I know many people think the term “gaming” is fairly new, but gaming (or simply playing games) has been part of life for thousands of years. When I take a nostalgic stroll through the many decades of my own life (not as many as some may think), some of the best parts include those fabulous family evenings playing board games. There were classics like Escape From Colditz, Mousetrap and Monopoly; Kerplunk was awesome when I was very young, then Cluedo as I got older; a little more obscure was Capital Adventure where general knowledge questions and money would take me around the world.

Whilst I was having fun, I had no idea (and certainly didn’t care) that I was absorbing the educational benefits that go with gaming. There are the obvious social benefits that come from interacting with other: building friendships, using manners, taking turns and developing oral language skills. I learnt to understand rules, agree to them and follow them closely. I projected my thoughts forward in the game to predict outcomes, plan my own strategy and solve ongoing problems. On a basic level, if I played with two dice then I instinctively absorbed all the permutations of pairs of numbers up to 6. I carry with me these number recognition skills which became invaluable when calculating patterns which total 10, the very basis of our number system. Games like Boggle also assisted in helping develop my word recognition and spelling, as did Scrabble. All this while thinking I was just having fun!
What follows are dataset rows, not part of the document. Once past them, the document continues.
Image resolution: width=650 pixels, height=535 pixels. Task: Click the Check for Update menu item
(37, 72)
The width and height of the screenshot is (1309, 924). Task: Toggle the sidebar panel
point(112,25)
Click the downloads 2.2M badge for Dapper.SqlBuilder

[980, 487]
Because of this we have decided to invest in some games for the senior block and will be integrating them into group sessions. If you are able to play games at home, then go for it, jump in and make a few memories of your own (and perhaps learn a thing or two at the same time).

One thought on “Gaming

  1. I absolutely LOVE playing Mousetrap, Monopoly and Cluedo! We play them all the time at home, which shows that not only is it a good idea, but fun too.
    At school, in homeroom, I play Uno with the year 7’s (who have just moved in to the normal homerooms),9’s and 11’s. It’s great for encouraging talking to the older years as I wouldn’t normally otherwise.